A reformed tourism sector can be Kenya's best growth option

Drivers of tourist vehicles struggle to ensure their clients get close-ups of lions that have made a Kill at the Amboseli National Park. [Jayne Rose Gacheri, Standard]

Consultancy firms teach that the holy grail of business is the 80-20 Rule or Pareto Principle; this means you must find 20 per cent of the business you can focus on to give you 80 per cent of the return you want.

The idea is to use assets efficiently and create maximum value. Which sector of Kenya’s economy falls into that category? Let’s work backwards.

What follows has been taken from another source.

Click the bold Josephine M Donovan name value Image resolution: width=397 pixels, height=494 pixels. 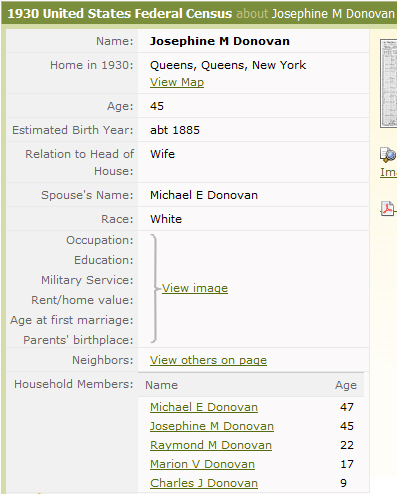(x=220, y=41)
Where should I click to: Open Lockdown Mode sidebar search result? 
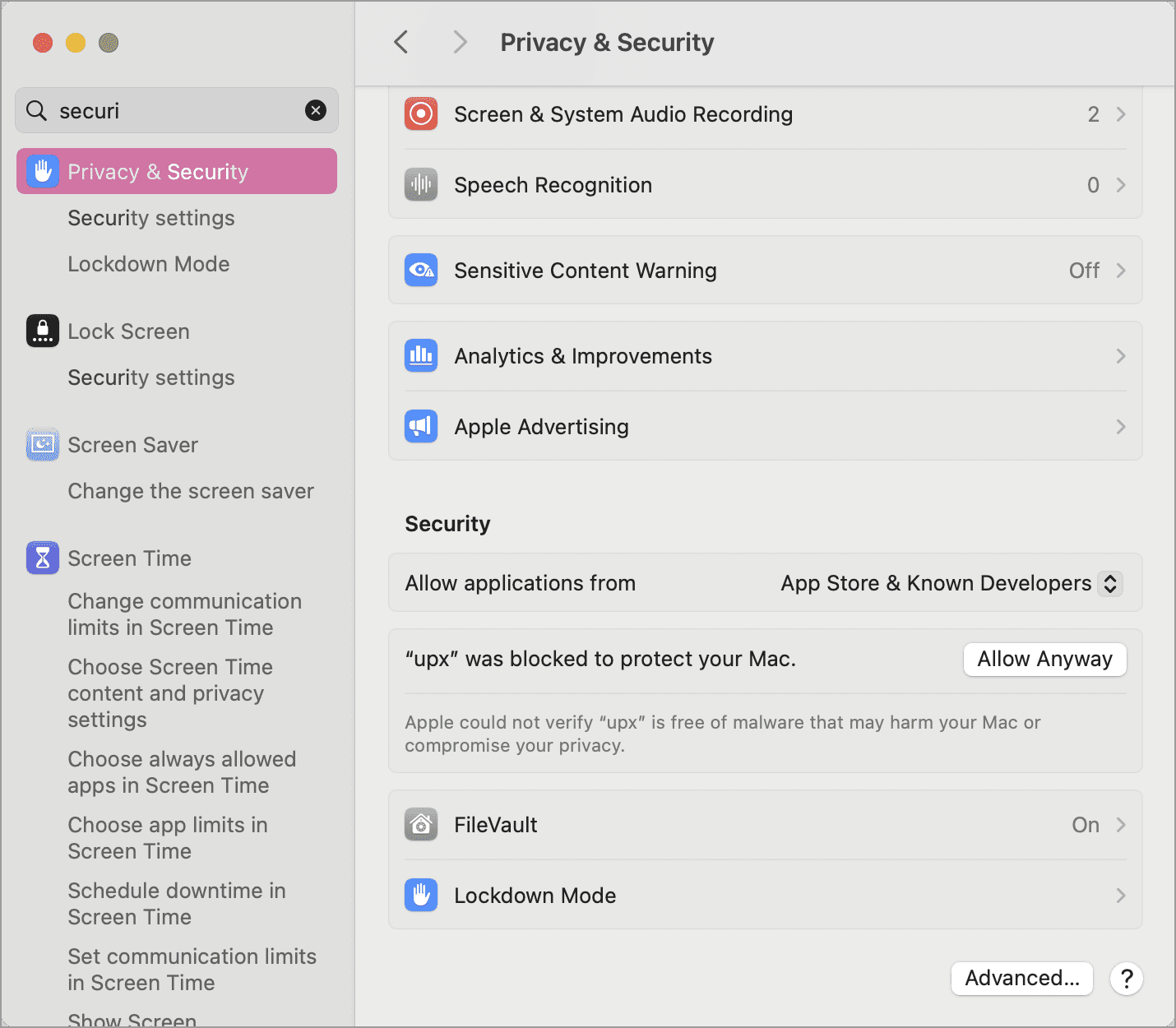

What is the economic outcome the government needs? More foreign exchange, tax revenue, jobs and growth. What sector of the economy could potentially deliver this most reliably, fastest and with the least amount of effort? In my view, tourism. Other sectors require more complex inputs to grow.

About one billion tourists travel annually. What slice of that pie do we get? Let’s look at 2022 international tourist figures.

Dubai received 14 million and Spain received 71 million tourists. South Africa received about 10 million in 2019, took a hit during Covid, about six million in 2022 and is expected to reach 10 million in 2024. Egypt received about 12 million.

Closer home, Rwanda received 1.1 million tourists and Tanzania 1.5 million up from 922,692 in 2021. Uganda increased its tourist numbers by 59 per cent, hitting 814,508.

Where is Kenya? In 2022 we had about 1.5 million international tourists. Level with Tanzania - both Tanzania and Rwanda are growing their sectors fast and implementing good tourism policies.

Incentive programme

Rwanda and South Africa offer tax breaks for film production under an incentive programme.

One of the major boosters of tourism to Kenya was films such as Out of Africa (1985) which doubled tourism and put Kenya on the map.

Clearly, terrorism, post-election violence and protests have hurt Kenya. However, numbers in the last decade are higher than before.

The problem is, Kenya is not hitting the heights of South Africa which has higher crime, no Mt Kenya or Kilimanjaro close by, no warm, relatively shark-free Indian Ocean and no relatively safe Nairobi.

Kenya is not competing at the level its tourist assets are capable of. It’s underperforming. There is a stop-start feel to a sector on edge looking for the next spanner in the works, paying tourism tax but not getting much return from authorities.

Yet tourism remains Kenya’s best option for quick growth.

Imagine if we could take a million tourists each off Dubai, South Africa, Egypt and Spain. What would the impact of two to four million extra tourists be on the economy?

Tourism would go from a Sh268 billion sector to a Sh600-900 billion sector. How? Obviously, political stability helps but what else?

First, Kenya should not be marketed as a country but as counties or region. People are looking for experiences. For example, the UAE markets Abu Dhabi and Dubai separately.

You simply can’t fit the coast, game reserves, mountains, forests, lakes, history, culture, sport (biking, running), and Nairobi, in one advert.

Nairobi is regularly voted one of the best places in the world to work by expats, but you would never know it.

Marketing strategy

Breaking up the marketing strategy gives depth and helps proof areas against adverse events elsewhere in the country. We don’t need huge expensive ads, we need bloggers, marketers and influencers.

Secondly, whoever thought it was a good idea to name Lamu Island, Kenya’s elite Unesco (United Nations Educational, Scientific and Cultural Organisation) heritage site, the same as Lamu County, with high terror incidents, gets nil points.

The association severely damages a key asset and there needs to be an urgent rebrand. Lamu Island deserves to be marketed in its own right, it’s the Venice of Africa - minus the sewage smell - and perhaps something can be done to address the boda bodas proliferating there.

Third, charge international students up to the university level the same as residents. Students love travelling. Make that accessible, affordable and advertise that. Fourth, give tourists the option to pay for a single pass to all KWS reserves, forests and protected areas. Private game reserves can also look at how they can consolidate entrance fees.

For example, a weekly or monthly pass that can be purchased by tourists online, a family package should be included. Why not also target African countries? Nigerians spend huge amounts in Dubai and London, so why not here?

Finally, every county needs to enhance its main tourist areas.

For example, in Diani, the main road is well maintained largely by hotels, yet one row into Ukunda and there’s no effort to make it attractive.

Visitors arriving can face unnecessary and unwelcome police attention which taints their experience and persistent beach boys significantly deter tourism.

Each county should have targets and report on what they have done to improve their regions. This is the low-hanging fruit, let’s get it.